─── Supplied material ───
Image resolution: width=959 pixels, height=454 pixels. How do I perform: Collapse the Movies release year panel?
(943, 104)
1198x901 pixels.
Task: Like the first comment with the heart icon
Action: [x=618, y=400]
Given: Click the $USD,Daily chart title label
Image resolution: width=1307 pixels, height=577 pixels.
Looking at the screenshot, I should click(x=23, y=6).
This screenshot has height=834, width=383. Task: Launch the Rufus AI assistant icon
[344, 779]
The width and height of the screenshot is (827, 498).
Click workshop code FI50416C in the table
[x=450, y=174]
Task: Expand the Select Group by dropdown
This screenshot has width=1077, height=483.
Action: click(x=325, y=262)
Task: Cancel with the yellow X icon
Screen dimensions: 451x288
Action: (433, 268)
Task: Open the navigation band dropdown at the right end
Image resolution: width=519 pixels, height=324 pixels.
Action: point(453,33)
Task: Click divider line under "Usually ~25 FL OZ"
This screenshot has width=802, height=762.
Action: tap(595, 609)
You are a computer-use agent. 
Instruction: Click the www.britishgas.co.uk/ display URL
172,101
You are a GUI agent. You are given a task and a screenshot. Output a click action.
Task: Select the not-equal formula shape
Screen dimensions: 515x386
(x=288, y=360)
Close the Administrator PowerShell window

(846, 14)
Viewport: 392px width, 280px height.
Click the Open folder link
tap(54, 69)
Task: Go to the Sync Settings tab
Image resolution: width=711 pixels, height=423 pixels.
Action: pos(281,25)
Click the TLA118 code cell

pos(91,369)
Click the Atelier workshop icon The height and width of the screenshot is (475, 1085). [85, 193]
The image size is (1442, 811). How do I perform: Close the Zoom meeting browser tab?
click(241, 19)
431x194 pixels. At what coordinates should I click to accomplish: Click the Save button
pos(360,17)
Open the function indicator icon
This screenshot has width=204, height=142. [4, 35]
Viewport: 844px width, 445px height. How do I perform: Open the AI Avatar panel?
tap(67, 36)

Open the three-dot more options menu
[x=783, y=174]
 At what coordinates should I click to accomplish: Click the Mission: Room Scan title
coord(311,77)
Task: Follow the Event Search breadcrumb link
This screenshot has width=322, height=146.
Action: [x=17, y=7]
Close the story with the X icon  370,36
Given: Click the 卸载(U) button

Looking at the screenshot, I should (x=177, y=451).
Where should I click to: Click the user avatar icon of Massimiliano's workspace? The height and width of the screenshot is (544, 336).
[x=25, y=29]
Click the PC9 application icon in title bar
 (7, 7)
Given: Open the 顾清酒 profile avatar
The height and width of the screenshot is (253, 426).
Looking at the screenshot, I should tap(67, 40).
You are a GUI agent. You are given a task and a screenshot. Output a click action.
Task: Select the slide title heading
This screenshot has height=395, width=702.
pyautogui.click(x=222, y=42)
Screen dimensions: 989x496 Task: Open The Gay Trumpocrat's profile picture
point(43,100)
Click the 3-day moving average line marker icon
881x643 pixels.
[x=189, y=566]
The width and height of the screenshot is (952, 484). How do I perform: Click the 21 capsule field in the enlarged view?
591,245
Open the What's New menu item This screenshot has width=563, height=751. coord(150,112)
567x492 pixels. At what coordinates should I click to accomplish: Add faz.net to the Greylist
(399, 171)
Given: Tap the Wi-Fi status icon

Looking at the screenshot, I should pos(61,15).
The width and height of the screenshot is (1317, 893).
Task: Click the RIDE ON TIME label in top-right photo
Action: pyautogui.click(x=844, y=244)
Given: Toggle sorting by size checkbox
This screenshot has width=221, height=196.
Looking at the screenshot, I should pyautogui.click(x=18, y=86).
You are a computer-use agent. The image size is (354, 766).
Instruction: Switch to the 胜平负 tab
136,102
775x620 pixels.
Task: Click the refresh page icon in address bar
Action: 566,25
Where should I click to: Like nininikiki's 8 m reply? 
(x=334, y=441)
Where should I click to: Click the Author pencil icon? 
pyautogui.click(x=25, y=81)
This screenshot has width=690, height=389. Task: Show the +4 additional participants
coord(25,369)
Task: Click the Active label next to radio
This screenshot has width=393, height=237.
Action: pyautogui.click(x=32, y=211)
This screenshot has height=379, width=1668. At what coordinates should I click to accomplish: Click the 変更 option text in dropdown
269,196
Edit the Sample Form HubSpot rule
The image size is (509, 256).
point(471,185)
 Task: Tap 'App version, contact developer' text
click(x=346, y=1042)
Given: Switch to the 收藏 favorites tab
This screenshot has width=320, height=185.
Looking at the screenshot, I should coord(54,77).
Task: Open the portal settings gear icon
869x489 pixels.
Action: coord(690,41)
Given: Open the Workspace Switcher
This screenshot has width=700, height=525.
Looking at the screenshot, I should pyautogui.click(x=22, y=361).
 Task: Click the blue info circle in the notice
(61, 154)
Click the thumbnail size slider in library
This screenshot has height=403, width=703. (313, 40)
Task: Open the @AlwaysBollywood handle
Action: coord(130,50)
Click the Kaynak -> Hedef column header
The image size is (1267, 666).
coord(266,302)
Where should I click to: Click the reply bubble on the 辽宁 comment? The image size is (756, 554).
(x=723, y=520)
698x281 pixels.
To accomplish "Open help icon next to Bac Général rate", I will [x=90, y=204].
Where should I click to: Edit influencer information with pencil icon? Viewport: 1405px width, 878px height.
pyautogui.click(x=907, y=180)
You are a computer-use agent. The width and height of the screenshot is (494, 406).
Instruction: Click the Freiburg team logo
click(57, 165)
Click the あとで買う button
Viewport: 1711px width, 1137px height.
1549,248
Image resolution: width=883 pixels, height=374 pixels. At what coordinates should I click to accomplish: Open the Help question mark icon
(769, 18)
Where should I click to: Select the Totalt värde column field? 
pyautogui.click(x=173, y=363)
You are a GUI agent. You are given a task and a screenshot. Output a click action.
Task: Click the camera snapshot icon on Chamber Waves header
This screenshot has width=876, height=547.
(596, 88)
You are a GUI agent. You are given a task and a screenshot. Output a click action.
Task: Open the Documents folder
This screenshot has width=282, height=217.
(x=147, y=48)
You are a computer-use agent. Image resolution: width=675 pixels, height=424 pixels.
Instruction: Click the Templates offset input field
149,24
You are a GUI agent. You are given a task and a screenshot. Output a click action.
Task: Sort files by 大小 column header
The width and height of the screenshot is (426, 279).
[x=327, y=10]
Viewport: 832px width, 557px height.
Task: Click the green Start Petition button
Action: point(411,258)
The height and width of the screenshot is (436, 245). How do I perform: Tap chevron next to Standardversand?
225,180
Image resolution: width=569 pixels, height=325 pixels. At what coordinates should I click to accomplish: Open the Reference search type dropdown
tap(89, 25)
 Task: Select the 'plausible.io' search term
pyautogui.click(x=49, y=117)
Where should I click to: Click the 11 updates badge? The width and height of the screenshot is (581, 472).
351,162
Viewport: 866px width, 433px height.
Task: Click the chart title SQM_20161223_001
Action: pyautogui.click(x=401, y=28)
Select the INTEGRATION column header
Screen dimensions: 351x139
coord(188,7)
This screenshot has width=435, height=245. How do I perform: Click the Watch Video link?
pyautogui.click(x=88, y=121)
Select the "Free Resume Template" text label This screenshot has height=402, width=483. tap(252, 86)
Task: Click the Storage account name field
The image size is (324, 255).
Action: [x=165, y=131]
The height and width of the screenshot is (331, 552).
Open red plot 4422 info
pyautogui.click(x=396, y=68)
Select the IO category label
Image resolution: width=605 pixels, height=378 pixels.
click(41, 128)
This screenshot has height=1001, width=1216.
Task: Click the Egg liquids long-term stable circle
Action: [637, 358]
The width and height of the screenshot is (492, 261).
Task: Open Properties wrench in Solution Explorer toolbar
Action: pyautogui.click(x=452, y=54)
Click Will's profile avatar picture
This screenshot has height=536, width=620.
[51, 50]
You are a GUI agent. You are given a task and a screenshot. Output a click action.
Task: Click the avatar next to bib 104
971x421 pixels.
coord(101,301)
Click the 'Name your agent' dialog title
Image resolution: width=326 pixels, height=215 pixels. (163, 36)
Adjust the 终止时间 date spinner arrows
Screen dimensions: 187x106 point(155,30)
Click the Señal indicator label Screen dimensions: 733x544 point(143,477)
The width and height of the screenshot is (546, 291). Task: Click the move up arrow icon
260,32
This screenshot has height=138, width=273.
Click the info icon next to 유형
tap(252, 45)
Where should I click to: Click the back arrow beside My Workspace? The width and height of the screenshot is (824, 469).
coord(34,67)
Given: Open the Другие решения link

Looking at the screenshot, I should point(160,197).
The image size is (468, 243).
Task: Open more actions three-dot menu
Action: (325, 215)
───
From the entries above, return exactly the line containing "971x421 pixels.", the line containing "Click the Señal", and all lines between, and nothing else.

Result of this task ::
971x421 pixels.
coord(101,301)
Click the 'Name your agent' dialog title
Image resolution: width=326 pixels, height=215 pixels. (163, 36)
Adjust the 终止时间 date spinner arrows
Screen dimensions: 187x106 point(155,30)
Click the Señal indicator label Screen dimensions: 733x544 point(143,477)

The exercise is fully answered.